CentOS上部署Kubernetes集群
1、开始前系统环境准备
# 1、设置基本环境
yum install -y net-tools conntrack-tools wget vim ntpdate libseccomp libtool-ltdl #在所有的机器上执行,安装基本命令
systemctl stop firewalld && systemctl disable firewalld #执行关闭防火墙和SELinux
setenforce 0 #关闭selinux
sed -i 's/SELINUX=enforcing/SELINUX=disabled/g' /etc/selinux/config
swapoff -a #关闭swap
sed -i 's/.*swap.*/#&/' /etc/fstab
# 2、设置免密登陆
ssh-keygen -t rsa #配置免密登陆
ssh-copy-id <ip地址> #拷贝密钥
# 3、更改国内yum源
mv /etc/yum.repos.d/CentOS-Base.repo /etc/yum.repos.d/CentOS-Base.repo.$(date +%Y%m%d)

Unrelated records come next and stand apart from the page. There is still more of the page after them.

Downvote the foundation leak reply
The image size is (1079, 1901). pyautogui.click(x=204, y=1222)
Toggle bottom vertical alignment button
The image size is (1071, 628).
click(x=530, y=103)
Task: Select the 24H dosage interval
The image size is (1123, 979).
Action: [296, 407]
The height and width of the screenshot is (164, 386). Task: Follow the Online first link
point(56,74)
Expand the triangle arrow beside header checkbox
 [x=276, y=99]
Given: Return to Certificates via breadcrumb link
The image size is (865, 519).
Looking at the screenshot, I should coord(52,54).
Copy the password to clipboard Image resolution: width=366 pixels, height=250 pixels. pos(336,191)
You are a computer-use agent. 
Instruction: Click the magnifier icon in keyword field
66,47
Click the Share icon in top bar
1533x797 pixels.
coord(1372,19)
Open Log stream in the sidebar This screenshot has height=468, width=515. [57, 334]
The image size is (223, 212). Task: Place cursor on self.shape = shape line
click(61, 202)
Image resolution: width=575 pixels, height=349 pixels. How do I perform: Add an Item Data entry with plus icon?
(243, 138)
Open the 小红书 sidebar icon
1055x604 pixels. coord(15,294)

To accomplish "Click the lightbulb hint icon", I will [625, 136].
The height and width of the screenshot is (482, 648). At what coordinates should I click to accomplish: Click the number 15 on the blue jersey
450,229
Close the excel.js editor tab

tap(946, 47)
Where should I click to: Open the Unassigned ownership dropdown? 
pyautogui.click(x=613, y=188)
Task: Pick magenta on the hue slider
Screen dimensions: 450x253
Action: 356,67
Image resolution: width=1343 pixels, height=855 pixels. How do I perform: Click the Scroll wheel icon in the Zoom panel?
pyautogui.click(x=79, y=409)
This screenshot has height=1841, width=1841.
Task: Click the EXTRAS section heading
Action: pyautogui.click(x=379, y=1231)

wget -O /etc/yum.repos.d/CentOS-Base.repo http://mirrors.cloud.tencent.com/repo/centos7_base.repo
wget -O /etc/yum.repos.d/epel.repo http://mirrors.cloud.tencent.com/repo/epel-7.repo
#docker源
wget https://mirrors.aliyun.com/docker-ce/linux/centos/docker-ce.repo -O /etc/yum.repos.d/docker-ce.repo
#配置国内Kubernetes源
cat <<EOF > /etc/yum.repos.d/kubernetes.repo
[kubernetes]
name=Kubernetes
baseurl=https://mirrors.aliyun.com/kubernetes/yum/repos/kubernetes-el7-x86_64/
enabled=1
gpgcheck=1
repo_gpgcheck=1
gpgkey=https://mirrors.aliyun.com/kubernetes/yum/doc/yum-key.gpg https://mirrors.aliyun.com/kubernetes/yum/doc/rpm-package-key.gpg
EOF
yum clean all && yum makecache -y
#有的人是写成这样的kubernetes源
[root@localhost ~]# cat >> /etc/yum.repos.d/kubernetes.repo << EOF
[kubernetes]
name=Kubernetes
baseurl=https://mirrors.aliyun.com/kubernetes/yum/repos/kubernetes-el7-x86_64/
enabled=1
gpgcheck=0
EOF
# 4、配置内核参数,将桥接的IPv4流量传递到IPtables链
modprobe br_netfilter #加载br_netfilter模块
cat <<EOF > /etc/sysctl.d/k8s.conf
net.bridge.bridge-nf-call-ip6tables = 1
net.bridge.bridge-nf-call-iptables = 1
EOF
sysctl -p /etc/sysctl.d/k8s.conf
sysctl --system
ls /proc/sys/net/bridge
# 5.配置文件描述数
echo "* soft nofile 65536" >> /etc/security/limits.conf
echo "* hard nofile 65536" >> /etc/security/limits.conf
echo "* soft nproc 65536" >> /etc/security/limits.conf
echo "* hard nproc 65536" >> /etc/security/limits.conf
echo "* soft memlock unlimited" >> /etc/security/limits.conf
echo "* hard memlock unlimited" >> /etc/security/limits.conf
2、安装Docker
如今Docker分为了Docker-CE和Docker-EE两个版本,CE为社区版即免费版,EE为企业版即商业版。我们选择使用CE版。在所有的机器上操作
#1.安装yum源工具包
yum install -y yum-utils device-mapper-persistent-data lvm2
#2.下载docker-ce官方的yum源配置文件
yum-config-manager --add-repo https://download.docker.com/linux/centos/docker-ce.repo
#3.禁用docker-c-edge源配edge是不开发版,不稳定,下载stable版
yum-config-manager --disable docker-ce-edge
#4.更新本地YUM源缓存
yum makecache fast
#5.安装Docker-ce相应版本
yum -y install docker-ce
#6.修改配置文件
ExecStart=/usr/bin/dockerd -H tcp://0.0.0.0:2375 -H unix:///var/run/docker.sock
#7.设置开机自启动
systemctl daemon-reload
systemctl restart docker && systemctl enable docker
运行hello world验证
[root@localhost ~]# systemctl start docker
[root@localhost ~]# docker run hello-world
Unable to find image 'hello-world:latest' locally
latest: Pulling from library/hello-world
9a0669468bf7: Pull complete
Digest: sha256:0e06ef5e1945a718b02a8c319e15bae44f47039005530bc617a5d071190ed3fc
Status: Downloaded newer image for hello-world:latest
Hello from Docker!
This message shows that your installation appears to be working correctly.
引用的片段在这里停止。